Thanks all for your words of support.
I'm beyond trying now with DP,just haven't got the energy anymore.He also knows why his sample was poor(self inflicted).
It's not that he's looking for the +ve in things-he was just downright nasty that I was upset about this new pregnancy.If I say something he doesn't like,he used to threaten to withdraw from treatment,now he threatens to leave me on my own with court case(seems to foget he hasn't done much for that anyway).He's totally lazy.I'm off my food lately,he doesn't offer me anything-just makes himself some thing quick.(if I serve up that sort of food he has a tantrum).
He's never provided any support though any of the pregnancy losses or treatments.Never put any effort into the treatments.May make one meal & quickly run hoover round once if I'm really lucky. 
The nearest description I can think of is the characters 'Kevin' crossed with 'Victor Meldrew'.17 years together,he's never had a 'conversation' with me-don't think I'll get one now.
Original solicitors & seller messed up with house purchase-only own 1/3 of garden,current solicitors(under household insurance)have delayed & messed up with neighbour-that's why he's taking me to court.Left to sort it all myself.

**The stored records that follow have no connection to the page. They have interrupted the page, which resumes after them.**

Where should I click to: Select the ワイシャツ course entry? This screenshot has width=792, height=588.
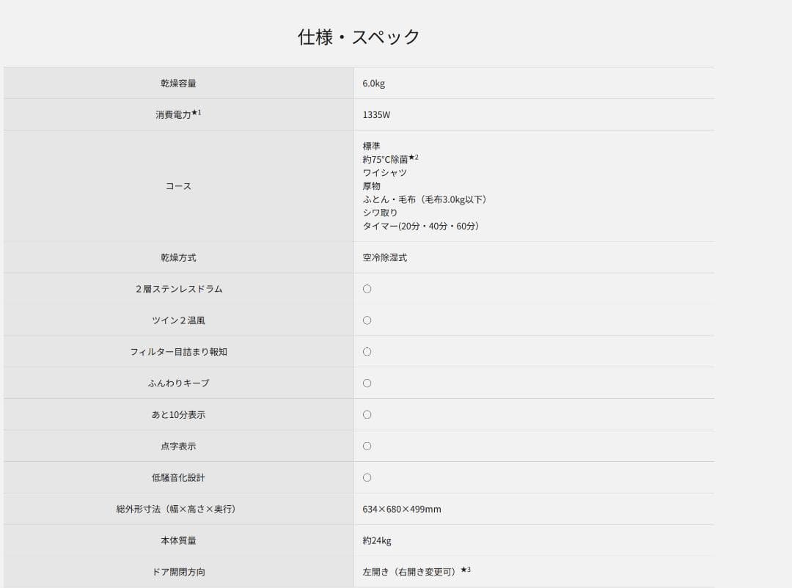click(384, 173)
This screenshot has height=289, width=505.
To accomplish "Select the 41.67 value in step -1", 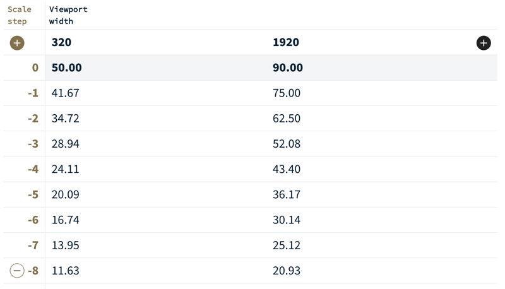I will [66, 93].
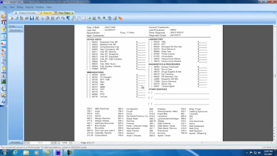Screen dimensions: 277x156
Task: Click the Undo arrow in the toolbar
Action: [x=58, y=18]
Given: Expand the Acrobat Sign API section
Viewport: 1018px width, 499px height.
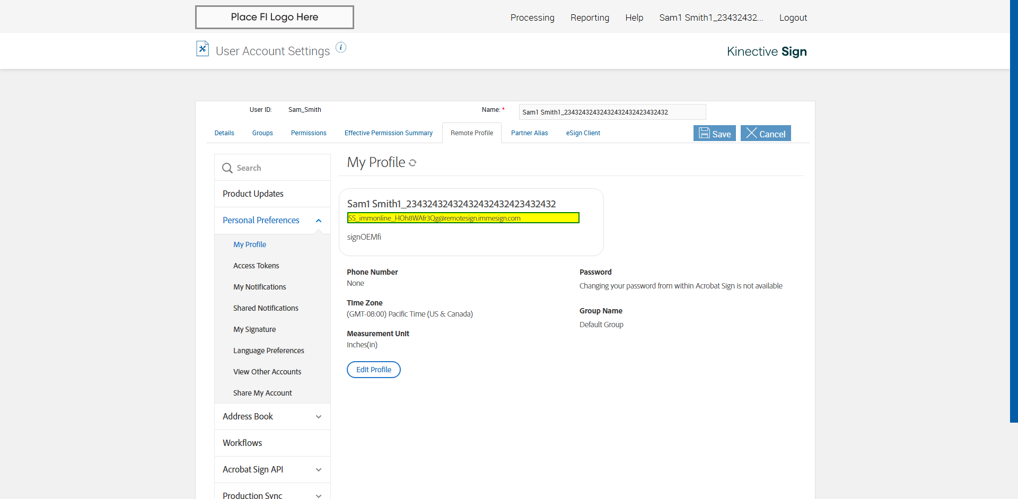Looking at the screenshot, I should 318,470.
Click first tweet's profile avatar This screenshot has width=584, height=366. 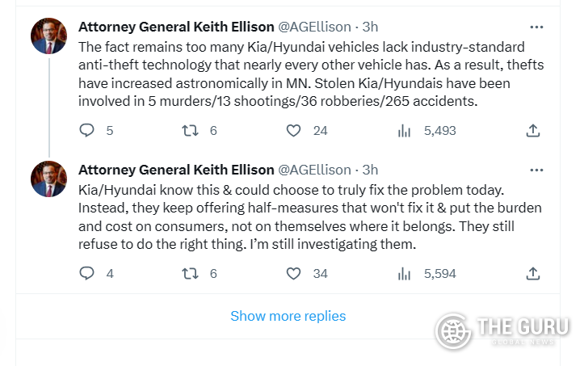point(48,36)
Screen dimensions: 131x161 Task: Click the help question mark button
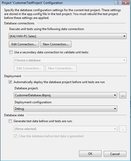(118, 3)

What's upsetting as well is my brother is emailing for advice on sourcing/prices of drugs etc-I just want him to leave me alone for a bit,or at least think about how I may be feeling.
Waiting for the letter re meeting about bullying-dreading it.Again no support from DP-always been militant,doesn't listen & just telling me to take formal action,now I am he doesn't support me with that either-I can't win.
Cancelled night out with so called friends-in the mood I'm in may voice my feelings,plus I can't afford the very expensive meal they always insist on having.Only one friend(work colleague) has offered her ear(genuine),but she's in rehab,just gone back to work part time(being treated like dirt) & I don't want to burden her.

Strange,but I can't even face seeing my counsellor tomorrow.
Sorry to be such a misery guts & thanks for listening.

love Libra.xx


----------



## gbnut (Aug 4, 2006)

Libra  sending loads of        

So sorry you are going through all of this.  It sound a right knightmare

DP i take it yo have been together for many years.  Has your relationship always been like this?  Have you told him that you feel swamped and asked for his help to support you( not that you should need to as it should come automatically!!).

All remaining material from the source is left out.